Die Lärmbelästigung unter Wasser durch Sonar kann darüber hinaus auch Fischpopulationen stören und dazu führen, dass sie weit wegwandern, sagte Goldin weiter. Dadurch würde das lokale Ökosystem ebenso empfindlich gestört wie durch den plötzlichen Tod von Tausenden Delfinen, die an der Spitze der Nahrungskette innerhalb des Schwarzen Meeres stehen.

«Akustisches Trauma ist eine der Möglichkeiten, die mir in den Sinn kommen», sagt Bayram Öztürk, Vorsitzender von Tudav, der Turkish Marine Research Foundation, der britischen Tageszeitung «The Guardian». Er betonte jedoch, dass es wichtig sei, vorsichtig zu bleiben. «Wir haben keinen Beweis dafür, was Niederfrequenz-Sonar im Schwarzen Meer verursachen könnte, weil wir noch nie so viele Schiffe und so viel Lärm über einen so langen Zeitraum gesehen haben – und die Wissenschaft verlangt immer Beweise.»

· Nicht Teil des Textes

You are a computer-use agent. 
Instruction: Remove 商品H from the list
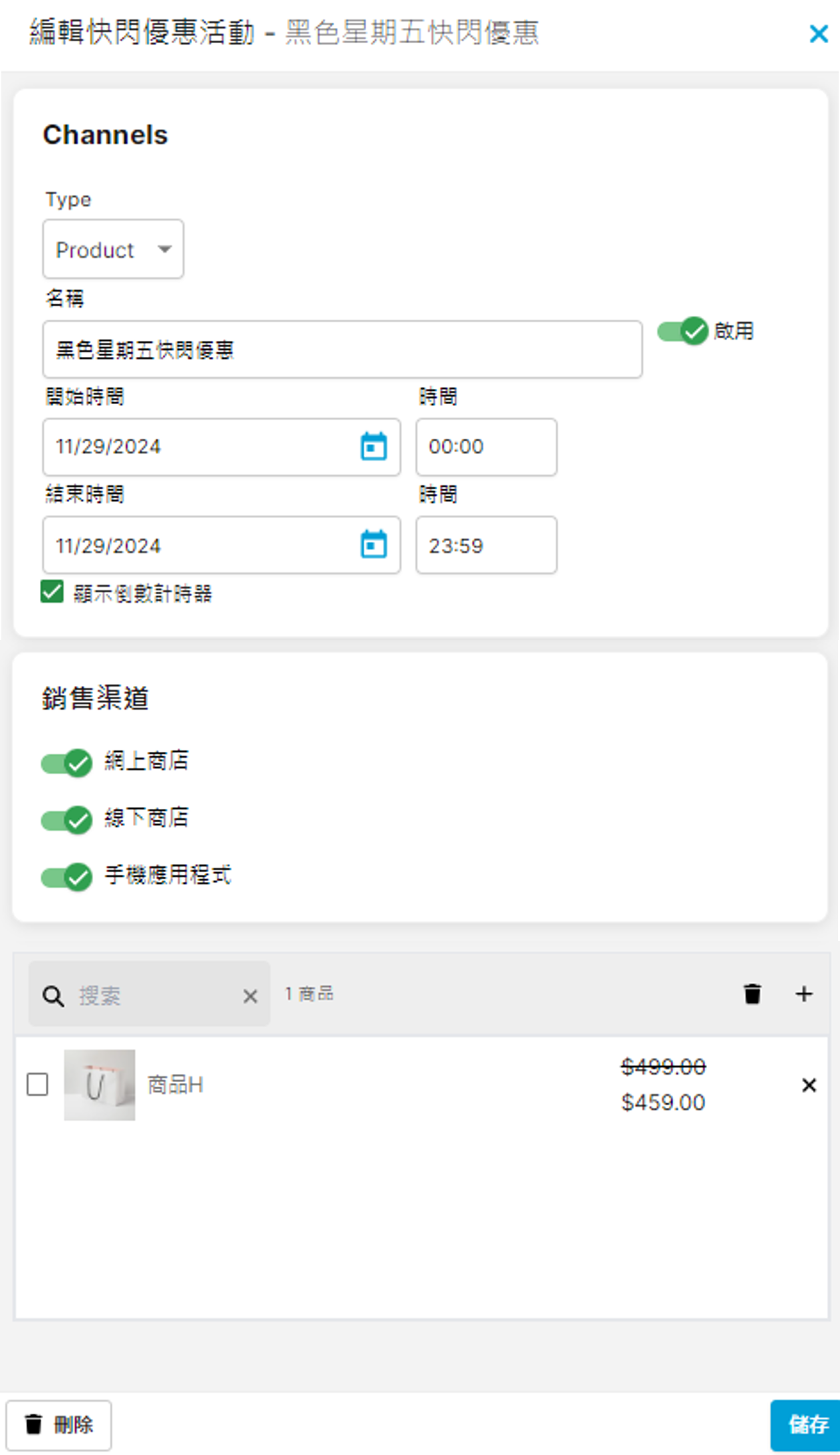click(x=809, y=1085)
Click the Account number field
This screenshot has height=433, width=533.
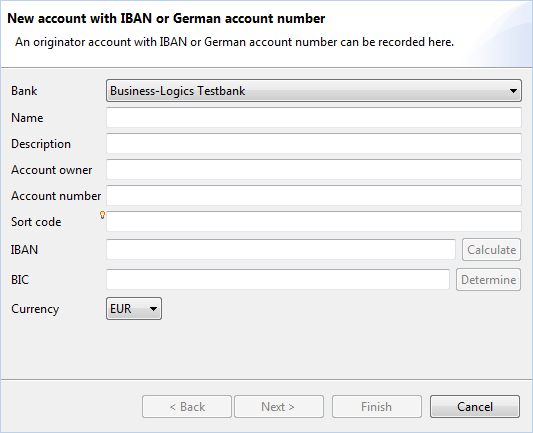[314, 195]
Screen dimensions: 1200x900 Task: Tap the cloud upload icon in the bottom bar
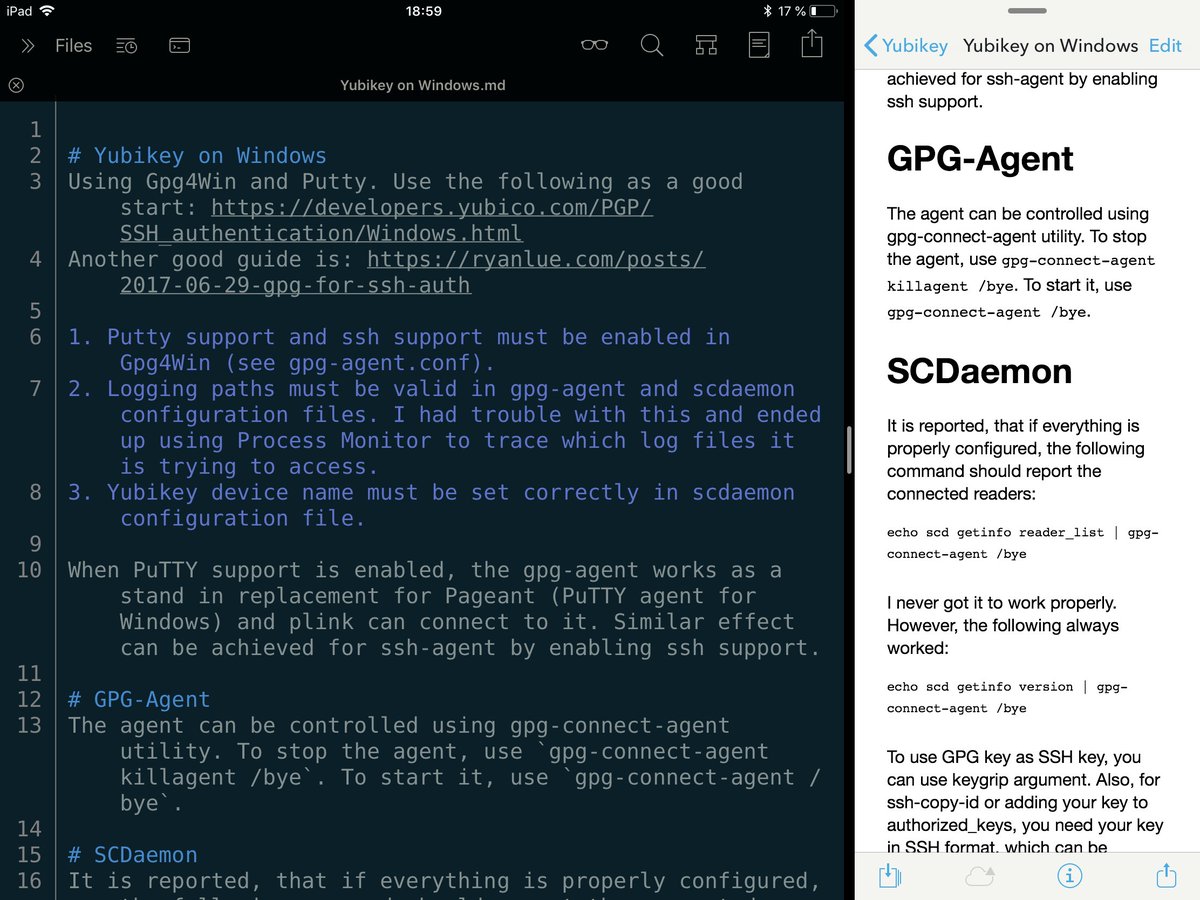point(979,875)

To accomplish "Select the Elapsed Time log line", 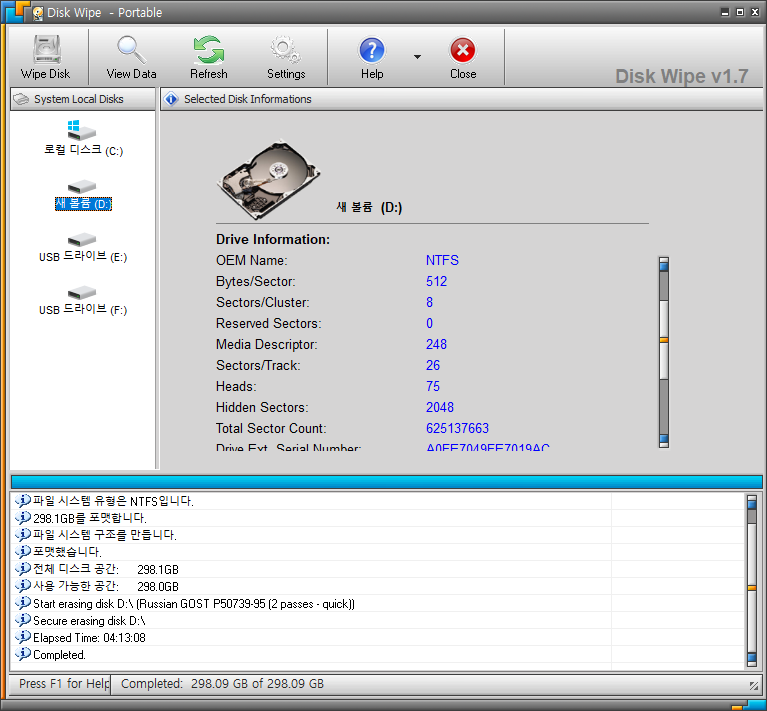I will pyautogui.click(x=89, y=638).
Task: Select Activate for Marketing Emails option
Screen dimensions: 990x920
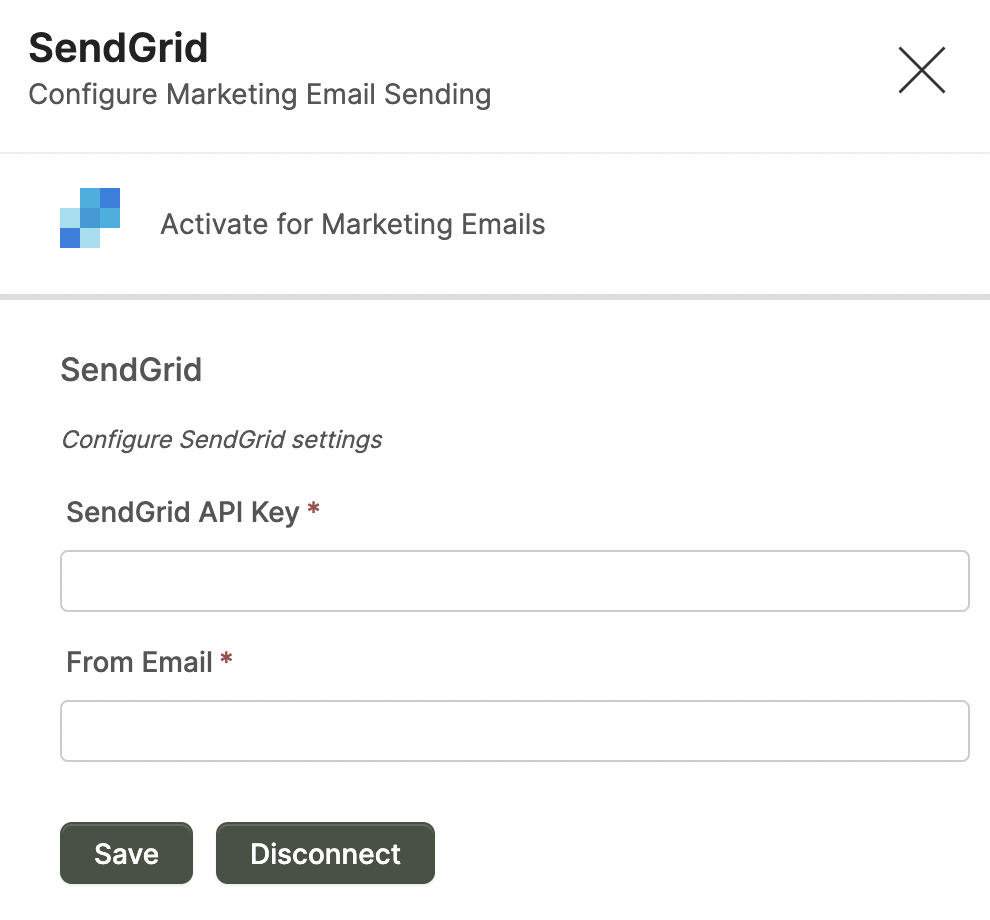Action: [x=352, y=224]
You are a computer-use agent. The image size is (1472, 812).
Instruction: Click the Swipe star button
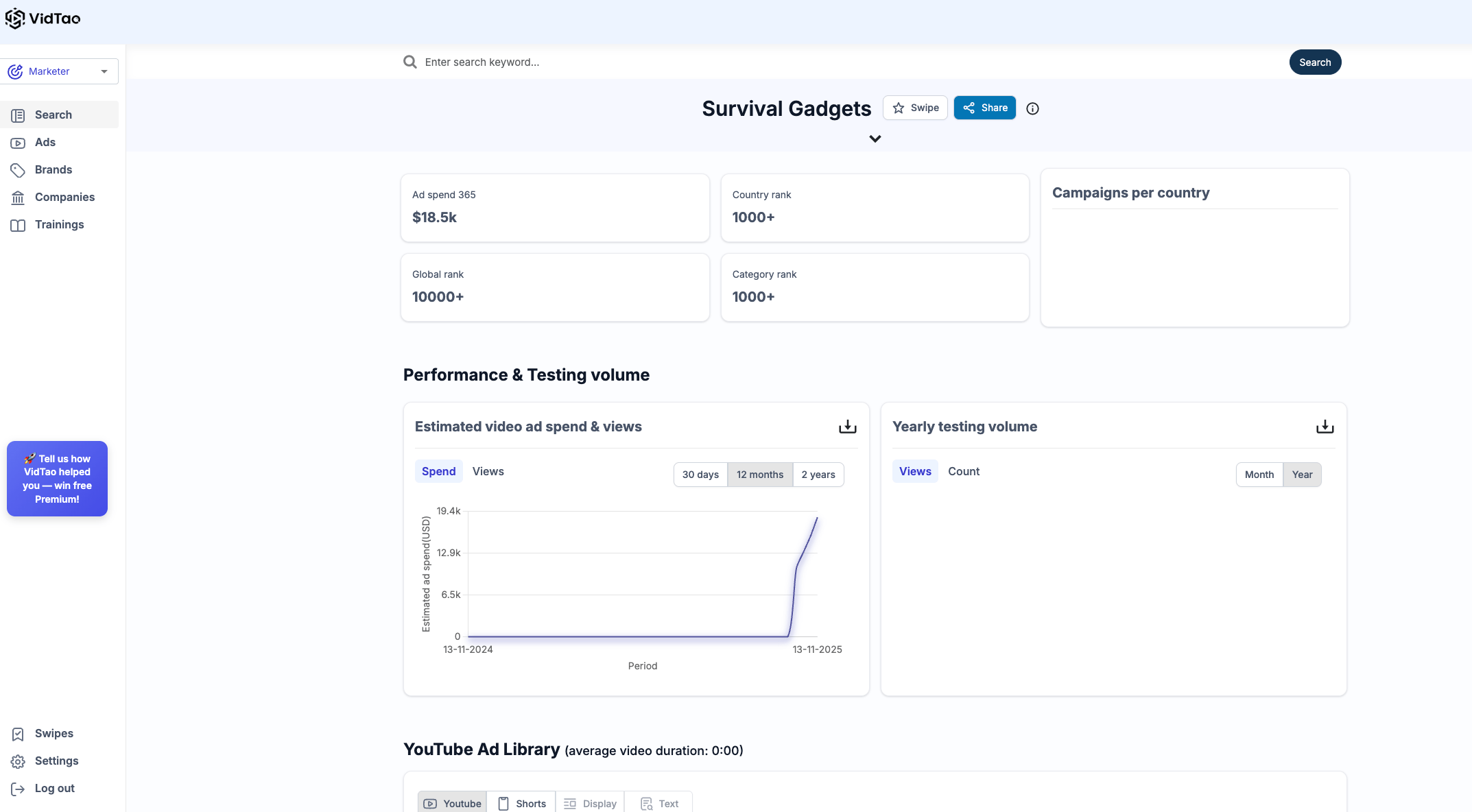pyautogui.click(x=915, y=108)
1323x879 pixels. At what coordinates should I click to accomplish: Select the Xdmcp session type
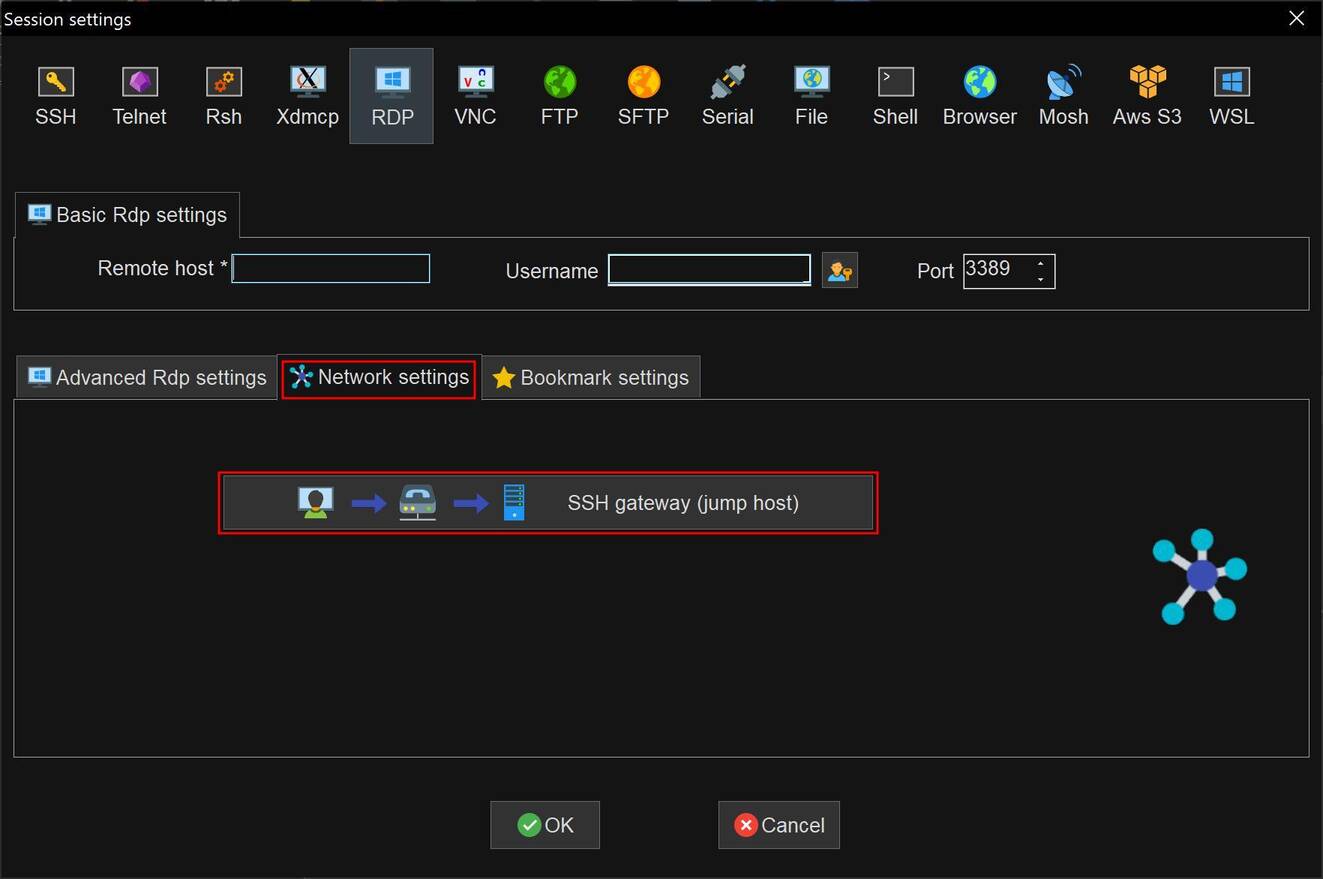(307, 97)
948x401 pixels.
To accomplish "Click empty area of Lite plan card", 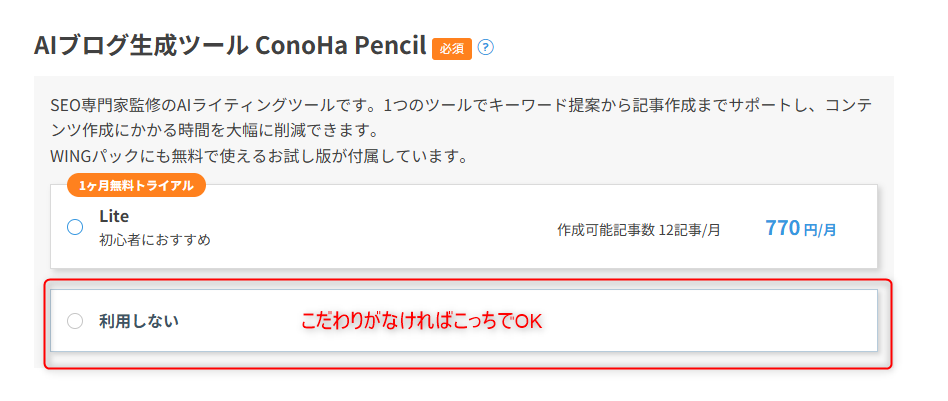I will pyautogui.click(x=400, y=229).
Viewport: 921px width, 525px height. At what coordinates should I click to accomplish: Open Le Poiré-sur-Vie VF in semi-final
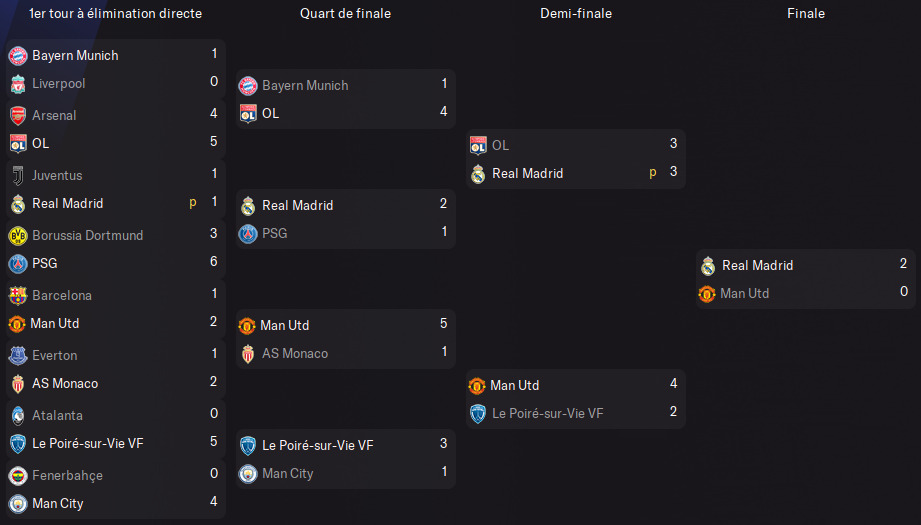pos(547,413)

Dauerhafte Schädigung der Ökosysteme befürchtet

Etwa 20 russische Marineschiffe sind vor der ukrainischen Küste im Einsatz, dazu gibt es laufend militärische Aktivitäten. Die Wissenschaftler befürchten, dass die Kriegsaktivitäten dauerhafte Auswirkungen auf die Ökosysteme in der Region haben könnten. Das Schwarze Meer ist bereits sehr anfällig durch Schwerindustrie und Landwirtschaft im Norden, Überfischung im Süden und wenig Sauerstoffgehalt in seinen Gewässern.

Eine vollständige Untersuchung der Ursachen und des Ausmasses auf die maritime Artenvielfalt kann jedoch Monate oder gar Jahre dauern, da ein Grossteil der Küste wegen des Krieges für Forscher unzugänglich ist.